X2Face : Un réseau pour contrôler la génération de visages à l’aide d’images, d’audio et de codes de posture

L'objectif de cet article est de présenter un modèle de réseau de neurones capable de contrôler la pose et l'expression d'un visage donné à l'aide d'un autre visage ou d'une autre modalité (par exemple, le son). Ce modèle peut ensuite être utilisé pour effectuer des éditions vidéo et image légères et sophistiquées. Nous présentons les trois contributions suivantes. Premièrement, nous introduisons un réseau nommé X2Face, capable de contrôler un visage source (spécifié par une ou plusieurs images) à l'aide d'un visage de conduite contenu dans une image de référence, afin de générer une image dont l'identité correspond à celle du visage source, mais dont la pose et l'expression reflètent celles du visage de conduite.
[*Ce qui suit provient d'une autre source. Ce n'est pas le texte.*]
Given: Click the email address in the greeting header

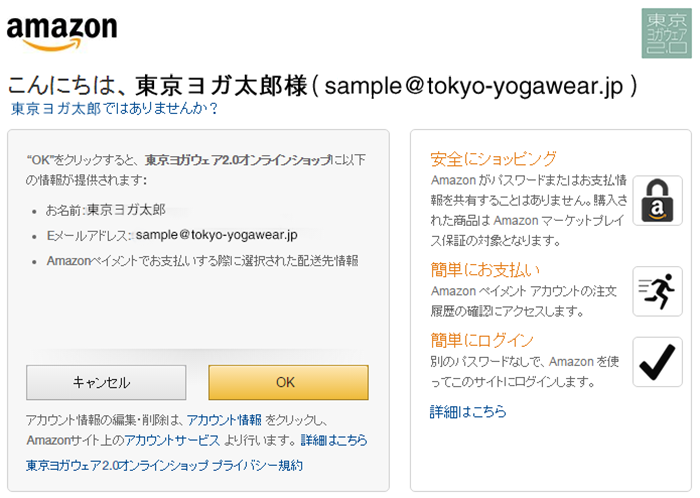Looking at the screenshot, I should 474,86.
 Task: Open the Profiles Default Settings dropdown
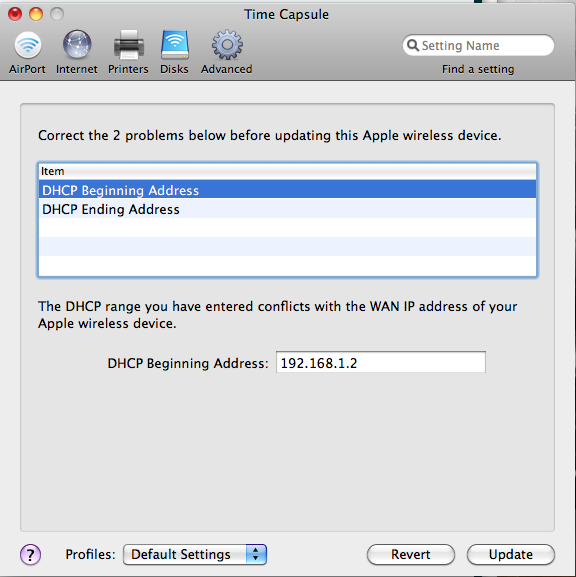[x=195, y=554]
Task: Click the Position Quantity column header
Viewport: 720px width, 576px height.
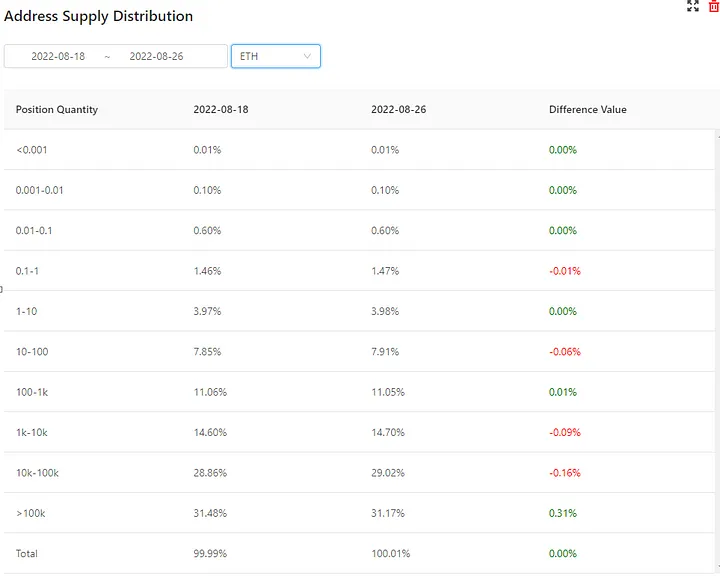Action: coord(57,109)
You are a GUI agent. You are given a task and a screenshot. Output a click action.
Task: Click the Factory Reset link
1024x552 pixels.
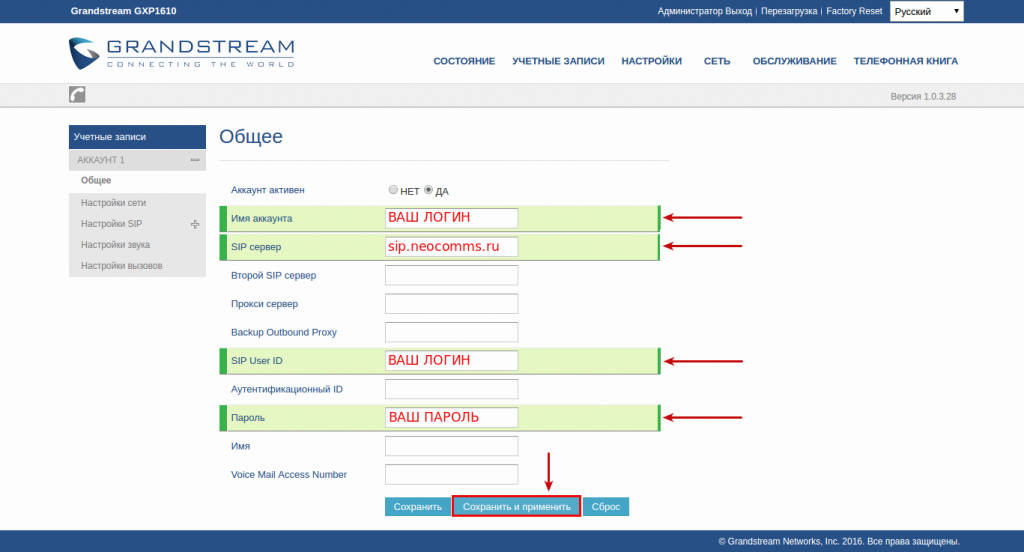click(854, 12)
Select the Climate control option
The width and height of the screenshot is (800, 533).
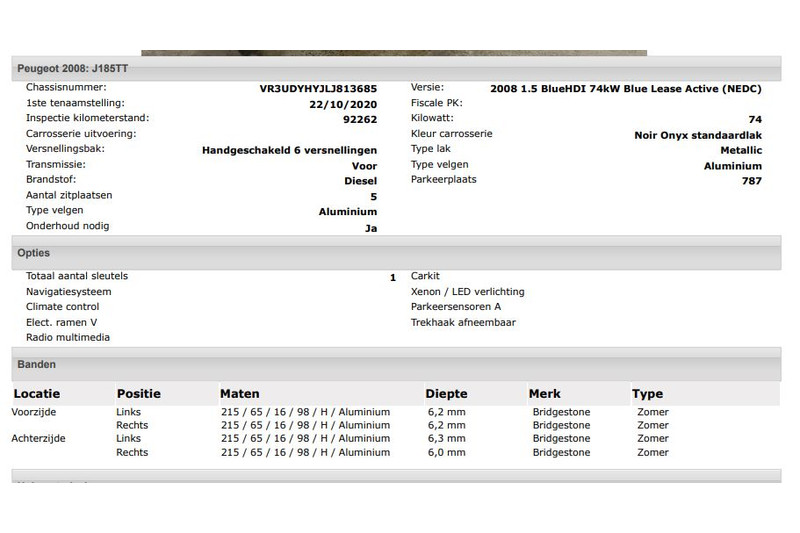(x=62, y=307)
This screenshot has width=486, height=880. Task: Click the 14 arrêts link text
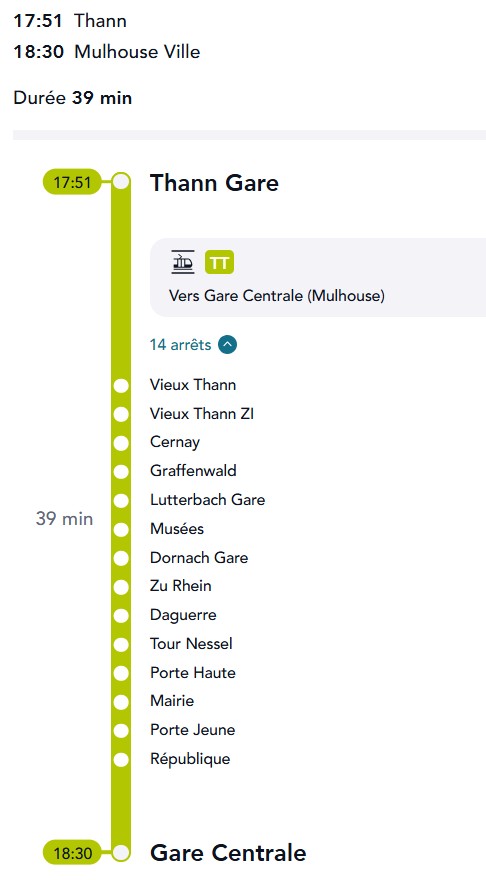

Deuxièmement, nous proposons une méthode d'entraînement entièrement auto-supervisée du réseau, exploitant une grande collection de données vidéo. Troisièmement, nous démontrons que le processus de génération peut être piloté par d'autres modalités, telles que le son ou des codes de posture, sans nécessiter d'entraînement supplémentaire du réseau. Les résultats de génération obtenus en utilisant un visage comme signal de conduite sont comparés aux méthodes de pointe auto-supervisées ou supervisées. Nous montrons que notre approche est plus robuste que les autres méthodes, car elle repose sur moins d'hypothèses concernant les données d'entrée. Nous présentons également des exemples d'utilisation de notre cadre pour l'édition de visages dans des vidéos.